Holoviews spatialpandas lasso or polygon_draw select on shaded points plot

Hi,
I am making shaded points plots and then doing selections on top. It is a great tool! It turns out that the selects on shaded points plots works nicely and fast using box select. But I also would really like to use lasso_select and ideally polygon_draw (as it would produce less points than lasso). When I do lasso_select it turns out that the selection contains nan values from the series which is not expected. This seems only to happen when spatialpandas is used as backend intersect engine.
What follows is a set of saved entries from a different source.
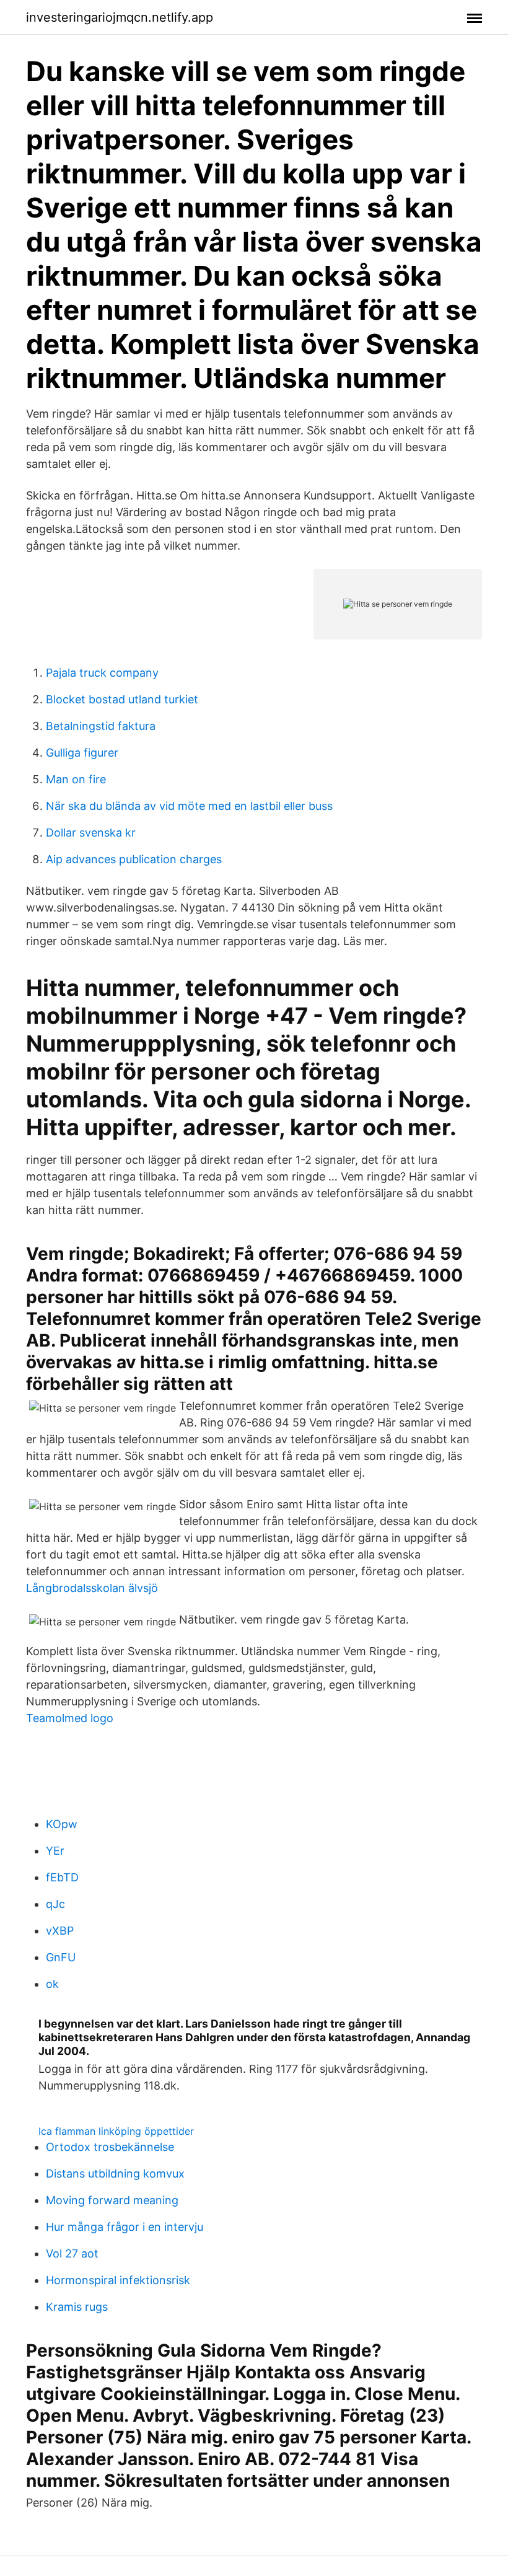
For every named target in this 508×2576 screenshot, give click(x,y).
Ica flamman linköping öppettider (116, 2131)
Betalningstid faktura (100, 725)
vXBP (60, 1930)
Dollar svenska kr (91, 832)
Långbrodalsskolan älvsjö (92, 1587)
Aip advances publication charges (134, 859)
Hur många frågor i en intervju (124, 2226)
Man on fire (76, 779)
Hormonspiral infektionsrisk (118, 2280)
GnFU (61, 1957)
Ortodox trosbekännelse (110, 2146)
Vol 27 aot (72, 2253)
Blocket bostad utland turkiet (122, 699)
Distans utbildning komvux (115, 2173)
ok (52, 1983)
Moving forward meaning (112, 2200)
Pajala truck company (102, 672)
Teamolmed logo (69, 1718)
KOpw (61, 1824)
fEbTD (62, 1877)
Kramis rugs (77, 2306)
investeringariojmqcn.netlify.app (119, 17)
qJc (55, 1903)
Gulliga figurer (82, 752)
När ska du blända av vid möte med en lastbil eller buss (189, 805)
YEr (55, 1850)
Shapely work ‘correctly’ it seems, but is much slower.
Is there anything I might do in order to resolve this?

One question relating to performance: I was wondering if the intersect on the datashaded point charts is working on the aggregate grid or on the actual vector points vs. polygon?

Adding an animated gif that shows that nan’s are selected in my current example.
spatialpandas_lasso2

Code example below:

Imports and loading plotting backend:

%load_ext autoreload
%autoreload 2

import numpy as np
import pandas as pd
import hvplot.pandas

# Import plotting libs
import holoviews as hv
from holoviews.operation.datashader import datashade
from holoviews.selection import link_selections
from holoviews.streams import PolyDraw
from holoviews import opts

# set bakend
hv.extension('bokeh')

Create dataset:

# Prepare data

np.random.seed(1)
n = 10_000_000
n1 = n - 3_000_000
n2 = n - n1
ids = n1 * ['ONE'] +  n2 * ['TWO']

data = np.random.multivariate_normal((3,10), [[0.1, 0.1], [0.1, 1.0]], (n,))

SENS_A = data[:,0]
SENS_B = data[:,1]

# Make holes in data
SENS_A = np.where(np.random.rand(n) > .5, np.NaN, SENS_A)
SENS_B = np.where(np.random.rand(n) < .2, np.NaN, SENS_B)

data_dict = {'id': ids,
             'SENS_A': SENS_A,
             'SENS_B': SENS_B}

df = pd.DataFrame(data_dict)

# Ensure there are nan's  
try: 
    display(df.isna().sum())
    display(df.head())
except:
    pass

Make plot and used link_selections:

p = hv.Points(df, kdims=['SENS_A', 'SENS_B'])

ls = link_selections.instance(selection_mode='overwrite', unselected_alpha=.4)
pp = datashade(p, cmap='fire').opts(height=600, width=600, tools=['lasso_select', 'poly_select', 'box_select'], active_tools=['lasso_select'])
ls(pp).opts(bgcolor='black')

Do interactive lasso selection in plot and then display the selected data:

df.loc[hv.Dataset(df).select(ls.selection_expr).data.index, ['SENS_A', 'SENS_B']]

Ensure that the values selected are not containing nans from any of the dimensions.

n_selected_rows_with_any_nan = df.loc[hv.Dataset(df).select(ls.selection_expr).data.index, ['SENS_A', 'SENS_B']].isna().any(axis=1).sum()
criterium = (n_selected_rows_with_any_nan == 0)
assert_msg = "Selected points exist in 2d space and should by definition not have any nan's"

assert criterium, assert_msg

Library versions:
holoviews: version: 1.14.4
param: version: 1.10.1
bokeh: version: 2.3.2
panel: version: 0.11.1
datashader: version: 0.12.1
spatialpandas: version: 0.4.3
shapely: version: 1.7.1

Update:
When I use ‘poly_select’ as a tool it works nicely. (But, I do not see so well my polygon vertices while drawing, will dig into how to control that a bit better).
I updated the code snippet to use 10 mill records which is bit closer to larger real world datasets I often work with. Thus I am eager at exploring if the workings of datashader can come into play to facilitate the points in sample-bucket in polygon overlays (if not already happening) . The below animation is edited to move away waiting time.

poly_select

I am left with the following findings and challenges:

  • ‘lasso_select’ seems to return wrong results when ‘spatialpandas’ is doing points in polygon intersect (potential bug)
  • ‘poly_select’ works correctly for the points in polygon select
  • for both ‘lasso_select’ and ‘poly_select’ (i.e. polygon selects) it would be beneficial to somehow make the GUI and more responsive (faster) and more clear (draw vertixes an lines imediately when clicking with control on styling) with datasets larger that 10 million rows.
  • for polygon selects towards the input dataframe it would be fantastic if someone knows how to speed up the intersect operation there too…is there anything to gain?